ECE2024 Poster Presentations Diabetes, Obesity, Metabolism and Nutrition (130 abstracts)
1Mayo Clinic, Internal Medicine, Rochester, United States; 2Mayo Clinic, Rochester, United States; 3University of Minnesota, Minneapolis, United States
Introduction: Diabetes mellitus is a risk factor for micro-macrovascular complications and increases the risk of hospitalization, and adverse events. Early detection of impending deterioration can prompt interventions and prevent adverse events. Early warning systems (EWS) combined with rapid response teams can mitigate adverse events in the hospital setting. Machine learning-based EWS can use electronic health record data and automatically alert the care team with enough time for an early intervention.
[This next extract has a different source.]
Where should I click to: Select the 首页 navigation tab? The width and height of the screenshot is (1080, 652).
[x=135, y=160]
However, implementation of these systems can be impacted by their reliability, biases, and poor clinical adoption. Here we present our findings evaluating the performance of an EWS integrated into the EHR in patients with diabetes mellitus compared with those without diabetes.
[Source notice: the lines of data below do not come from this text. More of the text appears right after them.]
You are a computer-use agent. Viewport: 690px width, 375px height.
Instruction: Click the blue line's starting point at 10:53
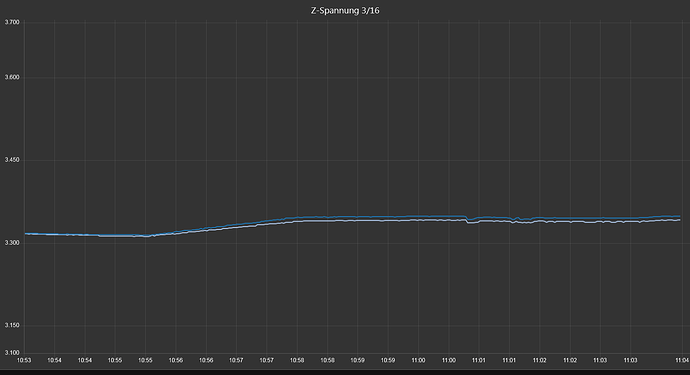26,233
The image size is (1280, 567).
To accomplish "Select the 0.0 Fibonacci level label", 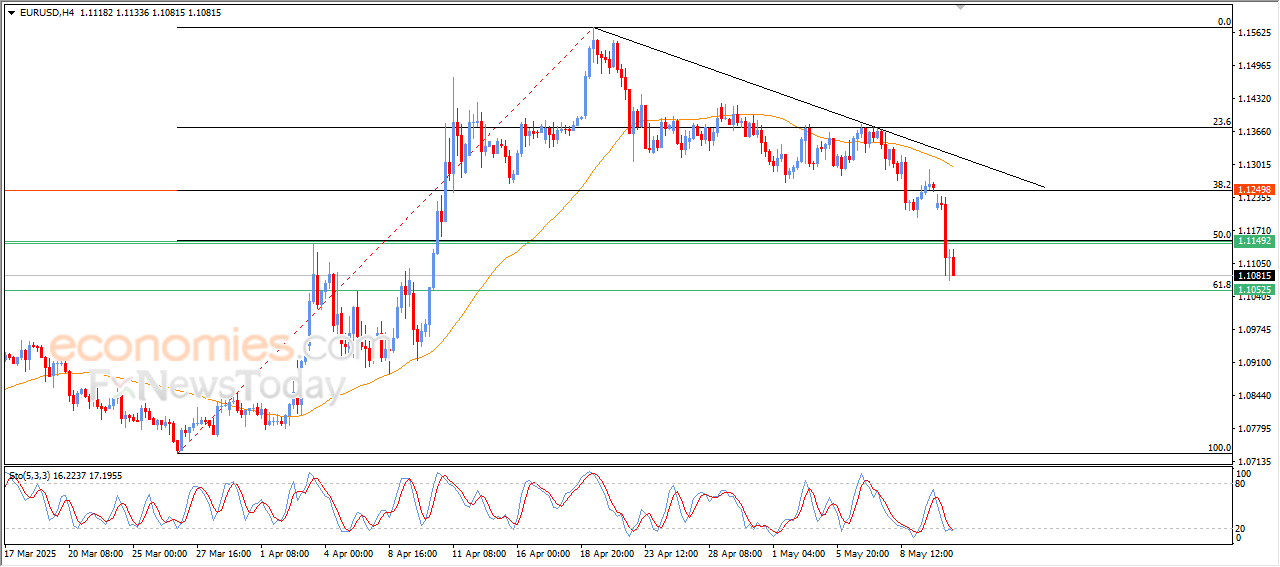I will click(1223, 22).

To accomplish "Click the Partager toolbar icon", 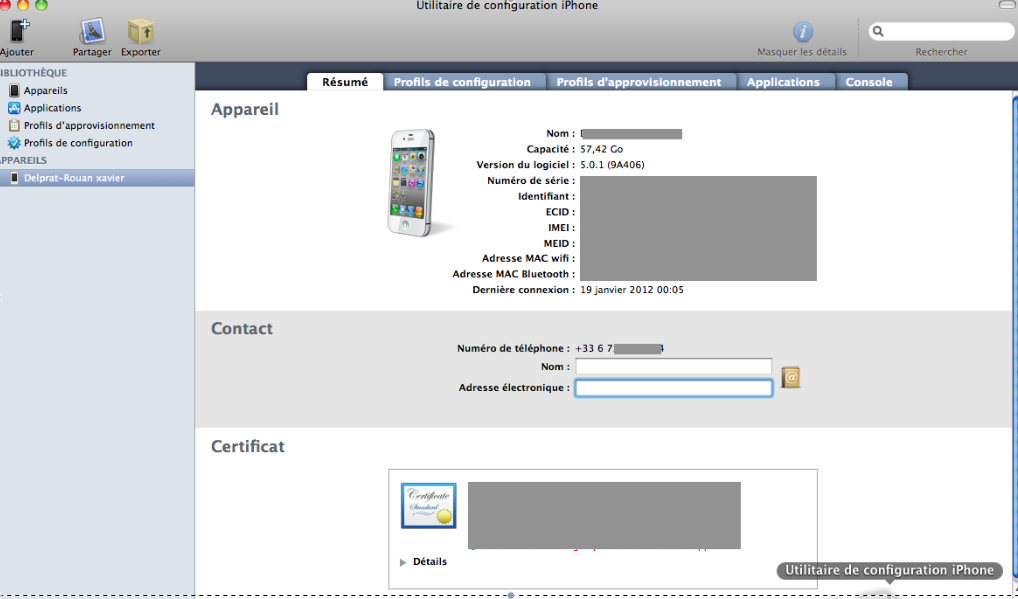I will pos(92,32).
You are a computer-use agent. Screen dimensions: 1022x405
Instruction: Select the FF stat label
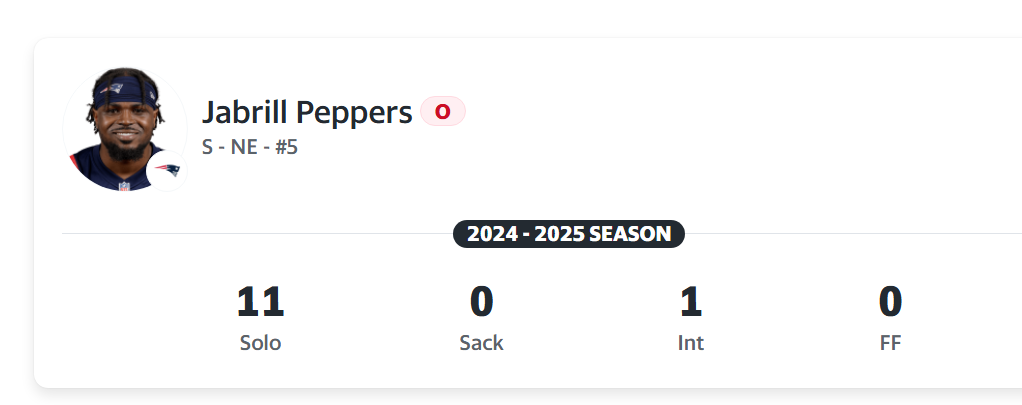[x=890, y=343]
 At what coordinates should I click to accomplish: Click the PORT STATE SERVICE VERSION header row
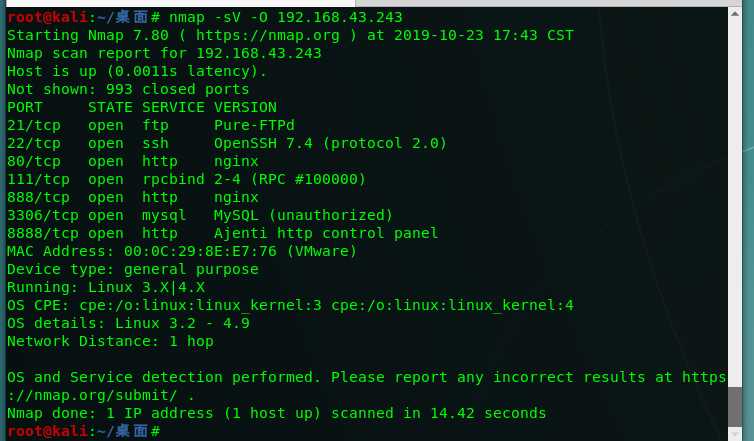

Methods: We collected machine learning-based EWS scores for adult patients (≥ 18 y-o) hospitalized on general wards. The EWS estimated the probability of an adverse event (mortality, cardiac arrest, intensive care transfer, or evaluation by rapid response team) on a scale of 0 to 100. We used three metrics to characterize and compare the distributions of the scores among patients with diabetes and without diabetes: the First Score 3 hours after admission; the Highest Score at any time during the hospitalization; and the Last Score just before an adverse event or before dismissal for those without an adverse event. Additional data was collected including age, sex, and length of stay.
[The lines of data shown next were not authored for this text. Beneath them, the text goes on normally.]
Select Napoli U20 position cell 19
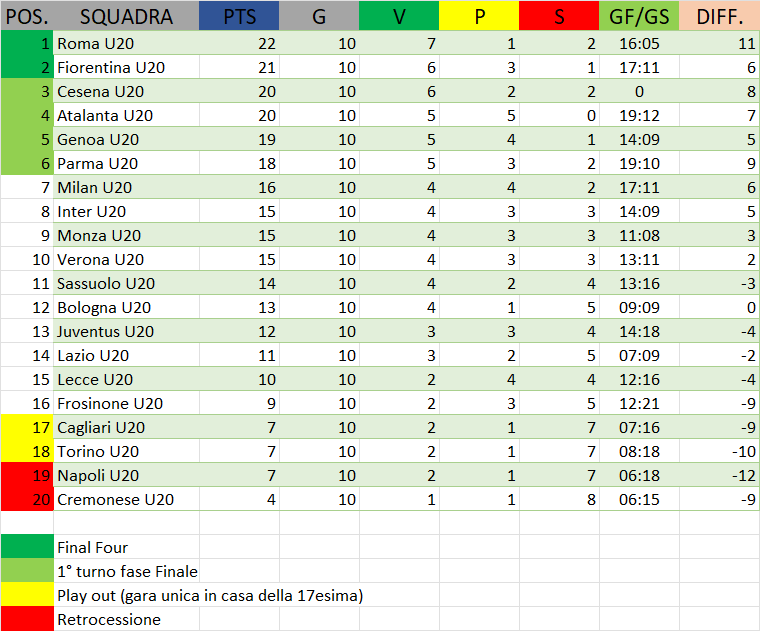 click(27, 476)
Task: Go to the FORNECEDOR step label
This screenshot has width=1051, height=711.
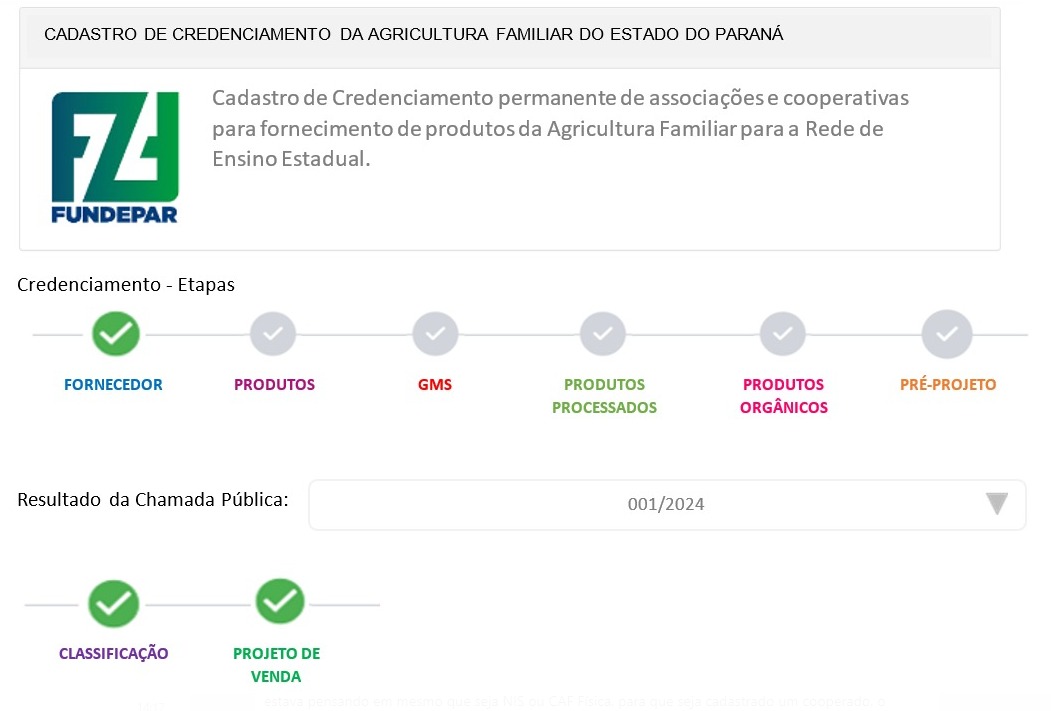Action: tap(113, 385)
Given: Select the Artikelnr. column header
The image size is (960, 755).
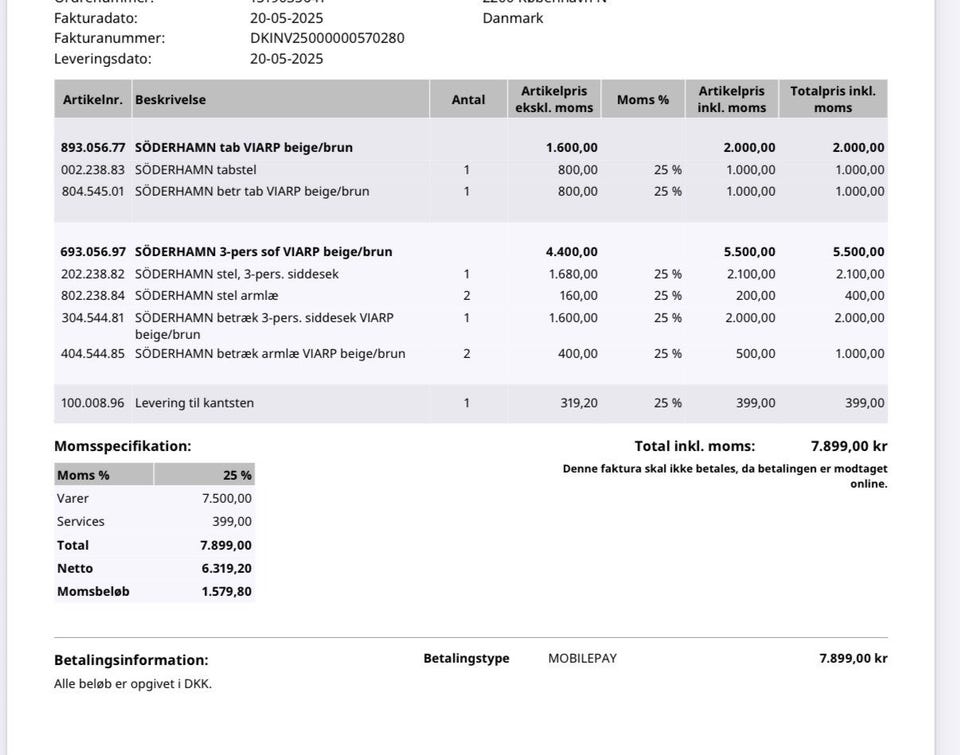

Results: Among 61,151 admissions (female 51%, mean age 62(SD 18.5) years, length of stay 4.7(6.1) days) there were 15,727 (26%) patients with diabetes. Patients with diabetes had similar rate of adverse events compared to non-diabetics (11.92% vs 11.63%, P=0.323). However, the distributions of the First, Highest and Last Scores were higher in patients with diabetes and significantly different (P<0.005) when compared with non-diabetics (mean 32.5 vs 27.4, 46.3 vs 40.1 and 31.5 vs 27.2 respectively).
Conclusion: When using a machine learning-based EWS, patients with diabetes seem to have higher risk of deterioration when compared with nondiabetic. However, they seem to have the same proportion of adverse events compared to nondiabetics. These findings are reassuring of the hospital care received by patients with diabetes; despite their higher risk they are not suffering additional complications. Our study was performed in a single institution and did not investigate the specific causes or clinical interventions responsible for the findings. Additional assessment of these factors could prove to be important when planning best hospital practices for diabetic patients admitted in general wards.